Alternatively, another hypothesis is the arterial endothelial injury by toxic drug effect [35]. Experimental data has indicated direct cytotoxic effects on the brain capillary endothelial cells with TAC [36]. And it is suggested that with release of vasoactive substances such as endothelin due to disrupt endothelial integrity, spasm in cerebral arteries would be likely seen in neurotoxicity induced by TAC [10, 37]. Endothelin could gain access to the cerebral vascular smooth muscle, resulting in vasoconstriction and vasospasm. Elevated circulating endothelin could also promote systemic hypertension. Under such conditions, some of the neuroradiologic findings could show typical transient white matter edema in the subcortical parietal and occipital lobes, as observed in cases of acute hypertensive encephalopathy. As in our two patients with typical TAC-E (Patients 1 and 2), elevated blood pressure and TAC levels were observed in most episodes. And the imaging studies have demonstrated vasogenic/cytotoxic edema in subcortical regions of parietal and occipital lobes along with diffuse proximal vasospasm resulting in hypoperfusion. We are therefore suggesting that TAC-induced vasculopathy associated with proximal vasospasm leading to brain hypoperfusion and presumed ischemia would be more appropriate mechanism of typical TAC-E.
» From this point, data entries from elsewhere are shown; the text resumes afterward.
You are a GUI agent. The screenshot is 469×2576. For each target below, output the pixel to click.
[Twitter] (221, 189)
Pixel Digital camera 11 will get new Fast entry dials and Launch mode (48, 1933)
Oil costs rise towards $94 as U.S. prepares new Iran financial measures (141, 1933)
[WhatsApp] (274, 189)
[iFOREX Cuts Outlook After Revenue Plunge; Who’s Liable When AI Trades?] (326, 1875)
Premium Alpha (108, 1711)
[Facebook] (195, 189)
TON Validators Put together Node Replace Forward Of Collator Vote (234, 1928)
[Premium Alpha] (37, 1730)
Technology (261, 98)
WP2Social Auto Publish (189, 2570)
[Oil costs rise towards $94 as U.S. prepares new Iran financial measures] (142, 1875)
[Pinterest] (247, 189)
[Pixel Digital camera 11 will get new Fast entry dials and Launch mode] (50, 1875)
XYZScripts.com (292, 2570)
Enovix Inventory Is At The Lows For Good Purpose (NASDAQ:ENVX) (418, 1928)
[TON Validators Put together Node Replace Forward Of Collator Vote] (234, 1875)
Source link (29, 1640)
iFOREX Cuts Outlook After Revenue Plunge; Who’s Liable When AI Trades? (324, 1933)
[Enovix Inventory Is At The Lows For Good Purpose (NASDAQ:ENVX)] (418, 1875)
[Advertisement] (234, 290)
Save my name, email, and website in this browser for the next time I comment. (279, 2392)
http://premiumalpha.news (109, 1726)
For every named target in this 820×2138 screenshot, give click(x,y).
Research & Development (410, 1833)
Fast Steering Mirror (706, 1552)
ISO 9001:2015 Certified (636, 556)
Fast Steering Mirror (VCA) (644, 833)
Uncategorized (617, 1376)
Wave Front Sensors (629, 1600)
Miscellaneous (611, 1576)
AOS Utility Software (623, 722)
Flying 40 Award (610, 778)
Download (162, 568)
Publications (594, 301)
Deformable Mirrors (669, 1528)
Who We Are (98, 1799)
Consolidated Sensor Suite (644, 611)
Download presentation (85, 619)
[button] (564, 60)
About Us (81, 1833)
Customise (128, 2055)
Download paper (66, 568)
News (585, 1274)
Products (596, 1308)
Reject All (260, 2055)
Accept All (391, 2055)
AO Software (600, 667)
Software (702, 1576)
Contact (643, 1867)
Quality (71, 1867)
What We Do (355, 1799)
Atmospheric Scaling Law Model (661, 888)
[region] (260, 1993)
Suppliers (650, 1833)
Furthermore, as laminar cortical infarcts with hemorrhagic transformation were revealed in our study, other unique pathophysiological considerations were implied. As it was described, increased release of endothelin which was related to TAC-induced neurotoxicity could result in vasoconstriction and vasospasm. If the vasospasm is prolonged, a hypoxic episode could result and lesion would be similar to that described in hypoxic encephalopathy [10]. In our three patients with atypical cortical abnormalities, the evolution of findings on the imaging studies indicated that they probably suffered a hypoxic episode. According to initial MRI of these patients, lesions located in the cortex showed hyperintensity signal change on DWI with decreased ADC values indicating cortical infarction that could also be found in patients with hypoxic encephalopathy [21], with contrast-enhanced T1-weighted images showing cortical enhancement which demonstrated blood-brain barrier (BBB) disturbance. An increase in the permeability of the BBB can facilitate the passage of TAC, thus promoting cerebral ischemia and extending neurologic damage. And the development of cortical laminar infarcts may indicate that a hypoxic or hypoperfusion episode has occurred due to prolonged distal vasospasm that was also seen in our three patients. Moreover, hemorrhagic transformation after cortical infarcts which was rarely seen in PRES was demonstrated in our study. It might be related to the disruption of the BBB along with the disturbances of local cortical microvascularization attributable to vasoconstriction of small arteries and arterioles, which was similar to pathophysiology of hemorrhagic transformation of acute ischemic stroke [38]. In addition, it was noticed that the three patients with laminar cortical infarcts along with hemorrhagic transformation were also clearly older (mean age: 54.3 years) than the two patients with typical TAC-E (mean age: 16.5 years), which indicated that age may play a role in the occurrence of hemorrhagical lesions in TAC-E. Further work is needed. Thus, it was considered that the possible pathophysiological mechanism of atypical MRI manifestation could be vasculopathy along with a possibly more severe, prolonged, or distal vasospasm leading to laminar cortical infarcts with hemorrhagic transformation, which would result in the irreversibility of the cortical lesions.

7. Conclusions

It is considered that the mechanism of TAC-E would be more heterogenous than commonly perceived. However, Lee et al. [39] suggested that although there are a variety of superficially unrelated precipitants involved in the process, all the triggers are presumably unified by a final common pathway, possibly dysfunction of cerebral autoregulation.

Financial Disclosure

Project supported by Scientific and Technological Research Program of Chongqing Municipal Education Commission (Grant no. KJ120311).

Conflict of Interests

The authors declare that there is no conflict of interests regarding the publication of this paper.